[Opening Supplied material section]

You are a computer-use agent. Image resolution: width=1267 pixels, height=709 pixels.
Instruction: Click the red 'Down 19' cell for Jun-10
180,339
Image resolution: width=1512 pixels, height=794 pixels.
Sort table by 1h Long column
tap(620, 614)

[Closing Supplied material section]
[Opening Supplied material section]

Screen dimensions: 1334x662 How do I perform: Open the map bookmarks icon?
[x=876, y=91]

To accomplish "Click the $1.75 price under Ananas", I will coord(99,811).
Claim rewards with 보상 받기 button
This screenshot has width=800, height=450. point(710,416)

[Closing Supplied material section]

### [What needs to be done]
Your answer is a single number: the count of lines in the records holding the string "resolution".

### [Solution for this problem]
2